Download or read book Ain t There No More written by Carl A. Brasseaux and published by Univ. Press of Mississippi. This book was released on 2017-02-06 with total page 606 pages. Available in PDF, EPUB and Kindle. Book excerpt: Winner of the 2018 Louisiana Literary Award given by the Louisiana Library Association For centuries, outlanders have openly denigrated Louisiana's coastal wetlands residents and their stubborn refusal to abandon the region's fragile prairies tremblants despite repeated natural and, more recently, man-made disasters. Yet, the cumulative environmental knowledge these wetlands survivors have gained through painful experiences over the course of two centuries holds invaluable keys to the successful adaptation of modern coastal communities throughout the globe. As Hurricane Sandy recently demonstrated, coastal peoples everywhere face rising sea levels, disastrous coastal erosion, and, inevitably, difficult lifestyle choices. Along the Bayou State's coast the most insidious challenges are man-made. Since channelization of the Mississippi River in the wake of the 1927 flood, which diverted sediments and nutrients from the wetlands, coastal Louisiana has lost to erosion, subsidence, and rising sea levels a land mass roughly twice the size of Connecticut. State and national policymakers were unable to reverse this environmental catastrophe until Hurricane Katrina focused a harsh spotlight on the human consequences of eight decades of neglect. Yet, even today, the welfare of Louisiana's coastal plain residents remains, at best, an afterthought in state and national policy discussions. For coastal families, the Gulf water lapping at the doorstep makes this morass by no means a scholarly debate over abstract problems. Ain't There No More renders an easily read history filled with new insights and possibilities. Rare, previously unpublished images documenting a disappearing way of life accompany the narrative. The authors bring nearly a century of combined experience to distilling research and telling this story in a way invaluable to Louisianans, to policymakers, and to all those concerned with rising sea levels and seeking a long-term solution.

Book Acadiana

    Book Details:
  • Author : Carl A. Brasseaux
  • Publisher : LSU Press
  • Release : 2011-05-18
  • ISBN : 0807139653
  • Pages : 708 pages

Download or read book Acadiana written by Carl A. Brasseaux and published by LSU Press. This book was released on 2011-05-18 with total page 708 pages. Available in PDF, EPUB and Kindle. Book excerpt: "Acadiana" summons up visions of a legendary and exotic world of moss-draped cypress, cocoa-colored bayous, subtropical wildlife, and spicy indigenous cuisine. The ancestral home of Cajuns and Creoles, this twenty-two-parish area of south Louisiana encompasses a broad range of people, places, and events. In their historical and pictorial tour of the region, author Carl A. Brasseaux and photographer Philip Gould explore in depth this fascinating and complex world. As passionate documentarians of all things Cajun and Creole, Brasseaux and Gould delve into the topography, culture, and economy of Acadiana. In two hundred color photographs of architecture, landscapes, wildlife, and artifacts, Gould portrays the rich history still visible in the area, while Brasseaux's engagingly written narrative covers the eighteenth- and nineteenth-century story of settlement and development in the region. Brasseaux brings the story up to date, recounting devastating hurricanes and coastal degradation. From living-history attractions such as Vermilionville, the Acadian Village, and Longfellow-Evangeline State Park to music venues, festivals, and crawfish boils, Acadiana depicts a resilient and vibrant way of life and presents a vivid portrait of a culture that continues to captivate, charm, and endure. For all those who want to explore these people and this place, Brasseaux and Gould have provided an insightful written and visual history.

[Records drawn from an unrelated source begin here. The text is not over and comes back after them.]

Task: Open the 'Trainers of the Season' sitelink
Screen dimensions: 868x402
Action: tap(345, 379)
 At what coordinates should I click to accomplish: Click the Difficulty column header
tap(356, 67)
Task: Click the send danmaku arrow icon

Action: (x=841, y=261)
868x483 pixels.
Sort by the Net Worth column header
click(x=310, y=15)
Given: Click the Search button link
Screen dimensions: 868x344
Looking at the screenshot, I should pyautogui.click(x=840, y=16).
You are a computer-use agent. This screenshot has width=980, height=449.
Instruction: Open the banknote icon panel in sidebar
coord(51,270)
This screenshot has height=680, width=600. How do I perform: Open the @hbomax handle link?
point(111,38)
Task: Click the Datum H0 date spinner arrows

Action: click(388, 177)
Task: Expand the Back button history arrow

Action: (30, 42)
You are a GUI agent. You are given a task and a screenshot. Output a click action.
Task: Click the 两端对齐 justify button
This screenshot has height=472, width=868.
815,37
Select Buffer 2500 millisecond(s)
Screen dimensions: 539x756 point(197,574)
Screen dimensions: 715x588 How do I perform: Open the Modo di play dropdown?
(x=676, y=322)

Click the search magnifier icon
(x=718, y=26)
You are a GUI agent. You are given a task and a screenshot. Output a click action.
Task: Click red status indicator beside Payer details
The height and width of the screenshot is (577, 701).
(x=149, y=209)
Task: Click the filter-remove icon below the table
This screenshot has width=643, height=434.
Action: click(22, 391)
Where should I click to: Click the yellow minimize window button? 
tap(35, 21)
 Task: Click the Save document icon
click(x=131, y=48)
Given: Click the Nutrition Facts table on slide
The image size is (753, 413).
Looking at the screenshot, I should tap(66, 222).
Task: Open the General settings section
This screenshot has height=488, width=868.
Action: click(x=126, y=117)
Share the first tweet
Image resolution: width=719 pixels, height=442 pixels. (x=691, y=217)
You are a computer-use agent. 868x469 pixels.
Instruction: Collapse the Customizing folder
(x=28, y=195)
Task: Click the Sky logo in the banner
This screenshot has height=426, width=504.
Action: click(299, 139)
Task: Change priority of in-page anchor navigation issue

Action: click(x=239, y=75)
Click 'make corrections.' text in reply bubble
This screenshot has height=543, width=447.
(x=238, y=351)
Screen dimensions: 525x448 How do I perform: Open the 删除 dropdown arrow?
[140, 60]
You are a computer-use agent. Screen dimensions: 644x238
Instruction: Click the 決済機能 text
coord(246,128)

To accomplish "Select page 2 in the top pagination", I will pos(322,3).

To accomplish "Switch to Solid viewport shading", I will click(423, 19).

Book Louisiana Creole Peoplehood

Download or read book Louisiana Creole Peoplehood written by Rain Prud'homme-Cranford and published by University of Washington Press. This book was released on 2022-03-22 with total page 303 pages. Available in PDF, EPUB and Kindle. Book excerpt: Over the course of more than three centuries, the diverse communities of Louisiana have engaged in creative living practices to forge a vibrant, multifaceted, and fully developed Creole culture. Against the backdrop of ongoing anti-Blackness and Indigenous erasure that has sought to undermine this rich culture, Louisiana Creoles have found transformative ways to uphold solidarity, kinship, and continuity, retaking Louisiana Creole agency as a post-contact Afro-Indigenous culture. Engaging themes as varied as foodways, queer identity, health, historical trauma, language revitalization, and diaspora, Louisiana Creole Peoplehood explores vital ways a specific Afro-Indigenous community asserts agency while promoting cultural sustainability, communal dialogue, and community reciprocity. With interviews, essays, and autobiographic contributions from community members and scholars, Louisiana Creole Peoplehood tracks the sacred interweaving of land and identity alongside the legacies and genealogies of Creole resistance to bring into focus the Afro-Indigenous people written out of settler governmental policy. In doing so, this collection intervenes against the erasure of Creole Indigeneity to foreground Black/Indian cultural sustainability, agency, and self-determination.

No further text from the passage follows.